When the doctor and others tried to resuscitate the man, a group of armed, plainclothes security agents blocked their way, pushing some back with their rifles, the doctor told The Associated Press.
“They surrounded him and didn’t allow us to move further,” the doctor in the northern city of Rasht said.
Minutes later, the man was dead. The agents put his body in a black body bag. Later, they piled it and other bodies into the back of a van and drove away.
This wasn't an isolated incident.
Over the course of a few days in early January, plainclothes agents swarmed hospitals in multiple cities treating the thousands wounded by Iranian security forces who fired on crowds to quash massive protests against the 47-year-old Islamic Republic.

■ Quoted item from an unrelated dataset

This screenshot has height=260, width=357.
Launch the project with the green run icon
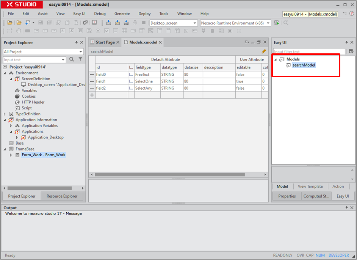click(x=277, y=23)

These agents monitored and sometimes obstructed care to protesters, intimidated staff, seized protesters and took away the dead in body bags. Dozens of doctors were arrested.

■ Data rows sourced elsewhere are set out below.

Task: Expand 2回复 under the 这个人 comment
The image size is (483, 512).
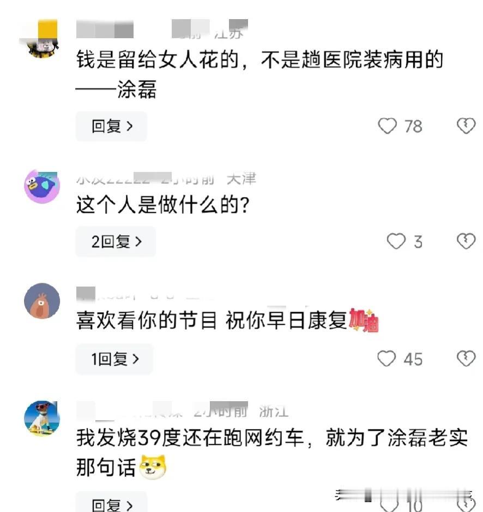Action: (x=116, y=242)
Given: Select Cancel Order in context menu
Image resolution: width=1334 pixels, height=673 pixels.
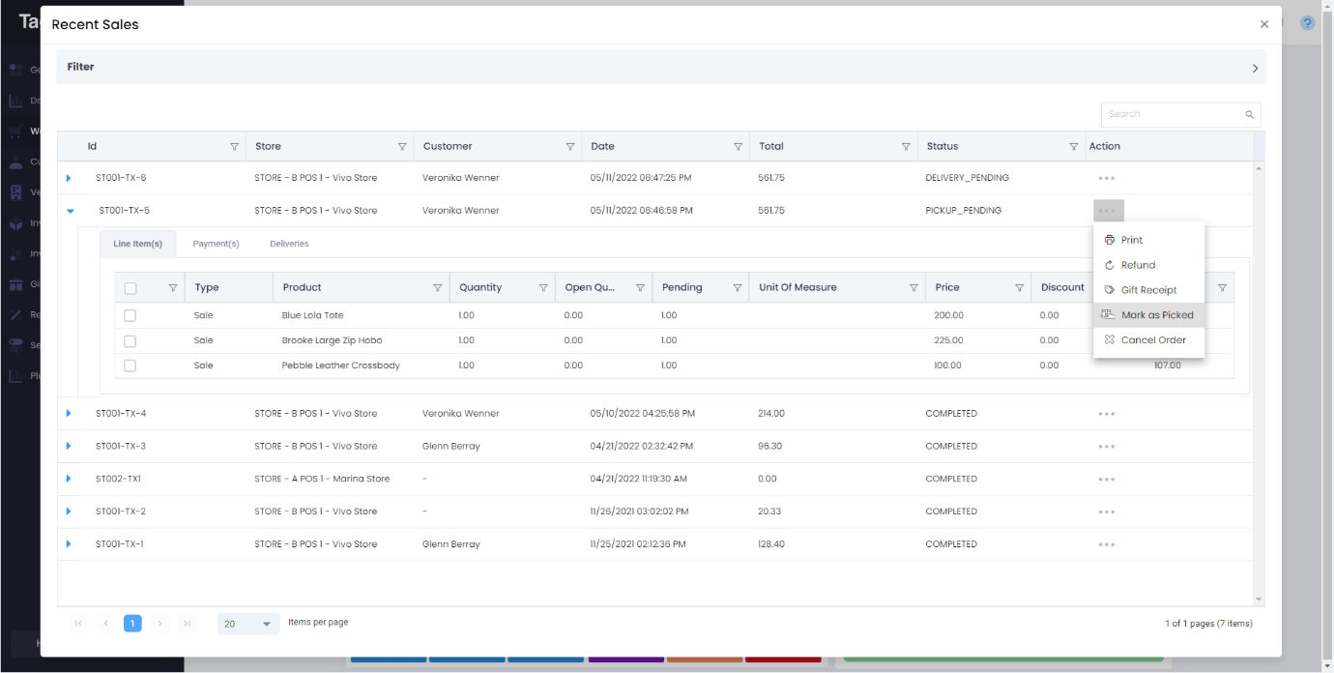Looking at the screenshot, I should tap(1152, 340).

This story is based on AP interviews with three doctors in Iran and six Iranian medical professionals living abroad who are in contact with colleagues on the ground; reports from human rights groups; and AP's verification of more than a dozen videos posted on social media. All of the doctors inside Iran spoke on condition of anonymity for fear of retaliation.
The doctors in Iran and abroad said the level of brutality and militarization of health facilities was unprecedented in a country that for decades has experienced crackdowns on dissent and surveillance of public institutions. In at least one instance, snipers on the roof of a hospital in the northern town of Gorgan shot at approaching patients, according to a witness’ account provided by IIPHA, a U.S.-based association of Iranian health care professionals.
The Iran Human Rights Center, based in Oslo, has documented multiple accounts from inside hospitals of security agents preventing medical care, removing patients from ventilators, harassing doctors and detaining protesters.